** Task prompt **
Write out all of the records below precisely as given, omitting the images.

:: Stored data ::

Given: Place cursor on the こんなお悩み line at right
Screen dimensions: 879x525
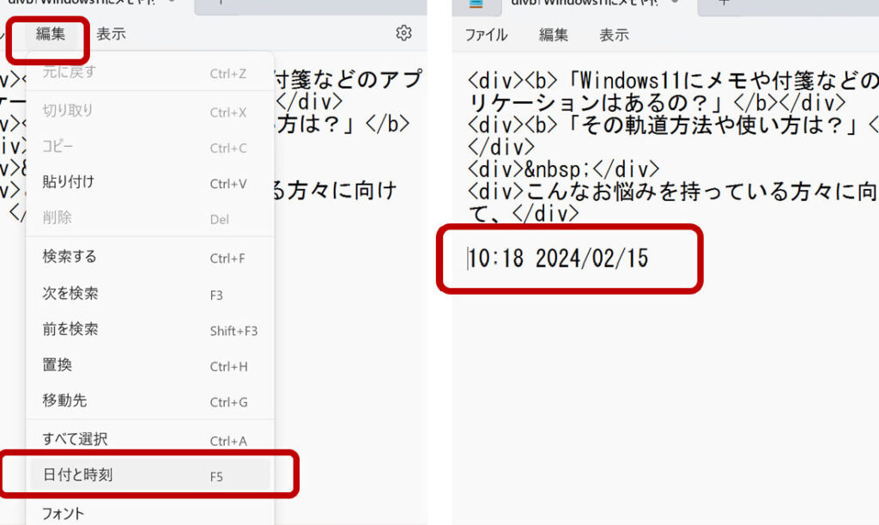Looking at the screenshot, I should [x=670, y=192].
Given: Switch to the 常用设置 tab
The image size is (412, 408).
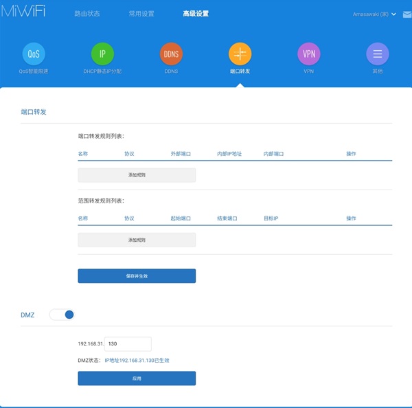Looking at the screenshot, I should pos(141,14).
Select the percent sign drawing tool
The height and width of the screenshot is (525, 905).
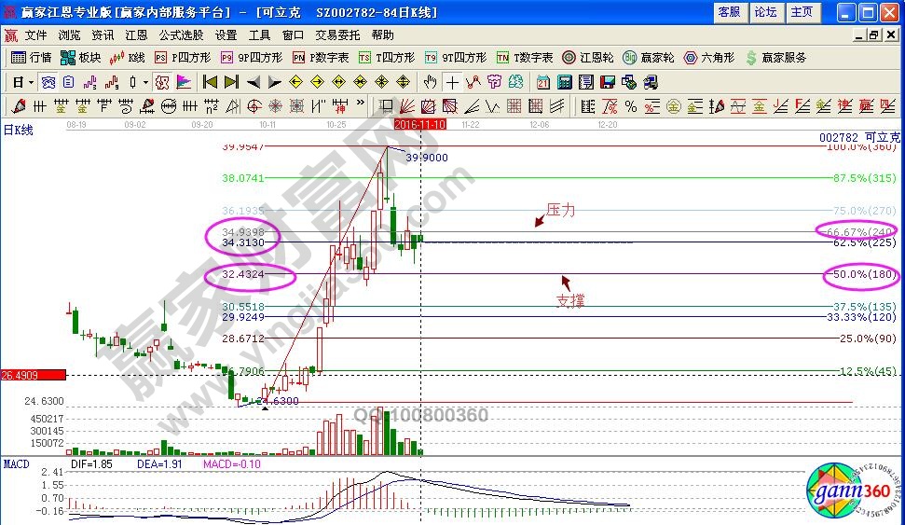pos(630,105)
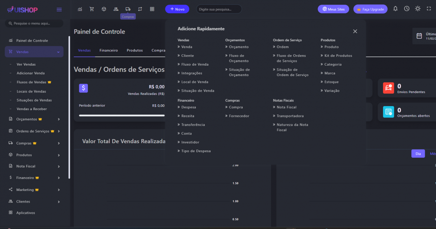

:::

** Written answer **
Given: Place cursor on the こんなお悩み line at right
Screen dimensions: 879x525
Looking at the screenshot, I should [x=670, y=192].
Given: Switch to the 常用设置 tab
The image size is (412, 408).
Looking at the screenshot, I should pos(141,14).
Select the percent sign drawing tool
The height and width of the screenshot is (525, 905).
pos(630,105)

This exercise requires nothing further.